Table: Adding \(\hat{Y}\) (Operations)

\(\hat{Y}_i = b \cdot X_i + a\)

Entity Life Exp. Urbanization b a Y-hat
Afghanistan 62.7 24.803 0.1965 60.2599 0.197 * 24.803 + 60.26
Albania 78.6 57.434 0.1965 60.2599 0.197 * 57.434 + 60.26
Algeria 75.6 70.848 0.1965 60.2599 0.197 * 70.848 + 60.26
American Samoa 72.5 87.238 0.1965 60.2599 0.197 * 87.238 + 60.26
Zimbabwe 59.6 32.385 0.1965 60.2599 0.197 * 32.385 + 60.26
X-bar 60.132
Y-bar 72.078

Table: Adding \(\hat{Y}\) (Results)

Entity Life Exp. Urbanization b a Y-hat
Afghanistan 62.7 24.803 0.1965 60.2599 65.1344
Albania 78.6 57.434 0.1965 60.2599 71.5473
Algeria 75.6 70.848 0.1965 60.2599 74.1835
American Samoa 72.5 87.238 0.1965 60.2599 77.4046
Zimbabwe 59.6 32.385 0.1965 60.2599 66.6245
X-bar 60.132
Y-bar 72.078

Five Countries: Step by Step

Five Countries: \(\hat{Y}\) Operations

\(\hat{Y}_i = b \cdot X_i + a\)

Entity Life Exp. Urbanization b a Y-hat
China 77 55.5 0.1965 60.2599 0.197 * 55.5 + 60.26
Italy 82.5 69.565 0.1965 60.2599 0.197 * 69.565 + 60.26
Spain 82.6 79.602 0.1965 60.2599 0.197 * 79.602 + 60.26
United Kingdom 80.9 82.626 0.1965 60.2599 0.197 * 82.626 + 60.26
United States 78.9 81.671 0.1965 60.2599 0.197 * 81.671 + 60.26
X-bar 60.132
Y-bar 72.078

Five Countries: \(\hat{Y}\) Results

Entity Life Exp. Urbanization b a Y-hat
China 77 55.5 0.1965 60.2599 71.1672
Italy 82.5 69.565 0.1965 60.2599 73.9314
Spain 82.6 79.602 0.1965 60.2599 75.9039
United Kingdom 80.9 82.626 0.1965 60.2599 76.4982
United States 78.9 81.671 0.1965 60.2599 76.3105
X-bar 60.132
Y-bar 72.078

Five Countries: Residual Operations

\(\text{residual}_i = Y_i - \hat{Y}_i\)

Entity Life Exp. Urb. b a Y-hat Residual
China 77 55.5 0.1965 60.2599 71.1672 77 - 71.167
Italy 82.5 69.565 0.1965 60.2599 73.9314 82.5 - 73.931
Spain 82.6 79.602 0.1965 60.2599 75.9039 82.6 - 75.904
United Kingdom 80.9 82.626 0.1965 60.2599 76.4982 80.9 - 76.498
United States 78.9 81.671 0.1965 60.2599 76.3105 78.9 - 76.311
X-bar 60.132
Y-bar 72.078

Five Countries: Residual Results

Entity Life Exp. Urb. b a Y-hat Residual
China 77 55.5 0.1965 60.2599 71.1672 5.8328
Italy 82.5 69.565 0.1965 60.2599 73.9314 8.5686
Spain 82.6 79.602 0.1965 60.2599 75.9039 6.6961
United Kingdom 80.9 82.626 0.1965 60.2599 76.4982 4.4018
United States 78.9 81.671 0.1965 60.2599 76.3105 2.5895
X-bar 60.132
Y-bar 72.078

Making Predictions

Prediction Exercise 1

If a country has urbanization of 77%, what is the predicted life expectancy?
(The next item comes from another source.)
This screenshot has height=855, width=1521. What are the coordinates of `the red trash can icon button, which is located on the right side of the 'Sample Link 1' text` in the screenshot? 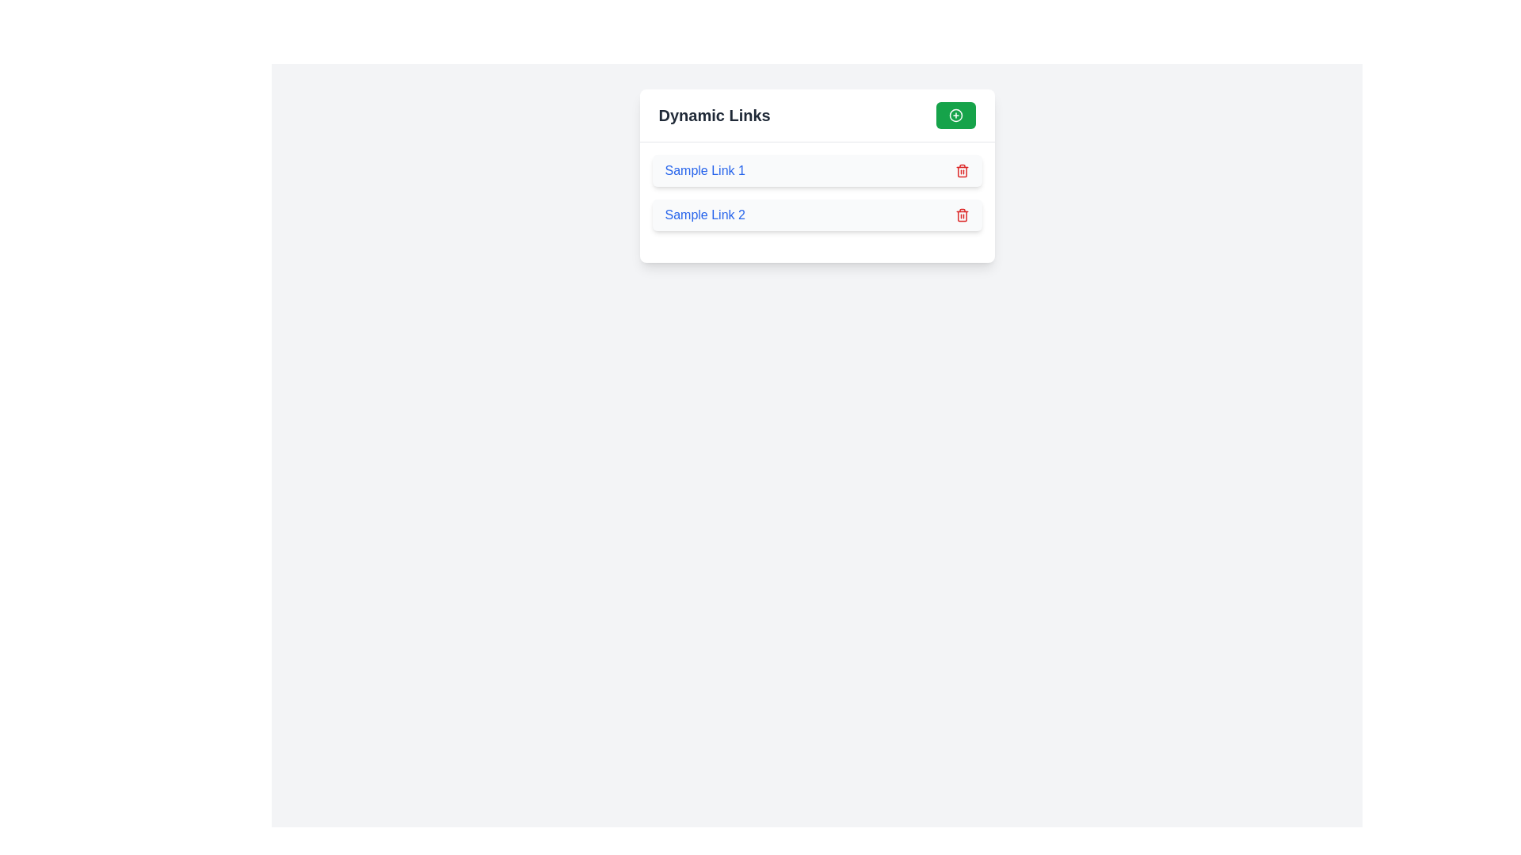 It's located at (961, 171).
\[\hat{Y} = 0.1965 \times 77 + 60.2599 = 75.393\]

Prediction Exercise 2

If a country has urbanization of 10%, what is the predicted life expectancy?

\[\hat{Y} = 0.1965 \times 10 + 60.2599 = 62.225\]
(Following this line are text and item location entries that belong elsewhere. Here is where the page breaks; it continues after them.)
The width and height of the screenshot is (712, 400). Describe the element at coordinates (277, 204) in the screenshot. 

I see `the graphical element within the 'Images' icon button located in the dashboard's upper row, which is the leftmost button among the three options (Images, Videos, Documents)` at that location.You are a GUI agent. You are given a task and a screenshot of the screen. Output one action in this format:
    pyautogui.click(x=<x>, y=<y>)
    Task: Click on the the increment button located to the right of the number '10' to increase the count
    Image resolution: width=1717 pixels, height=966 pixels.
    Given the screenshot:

Plotting the Regression Line

Scatterplot: Urbanization vs. Life Expectancy

Five Countries: Observed Values

Five Countries: Predicted Values

Residuals

What Is a Residual?

The residual is the difference between observed and predicted:

\[\text{residual}_i = Y_i - \hat{Y}_i\]

  • Negative residual: country scored lower than predicted
  • Positive residual: country scored higher than predicted

The regression line minimizes the overall size of residuals — it is the line of best fit

Visualizing Residuals

Residuals Table

Residuals for five example countries
Country Y (Observed) Ŷ (Predicted) Residual
China 77.0 71.167 5.833
Italy 82.5 73.931 8.569
Spain 82.6 75.904 6.696
United Kingdom 80.9 76.498 4.402
United States 78.9 76.311 2.589

Baseline Model & R²

The Baseline Model

The simplest “model” predicts \(\bar{Y}\) for everyone:

\[\hat{Y}_i^{\text{baseline}} = \bar{Y}\]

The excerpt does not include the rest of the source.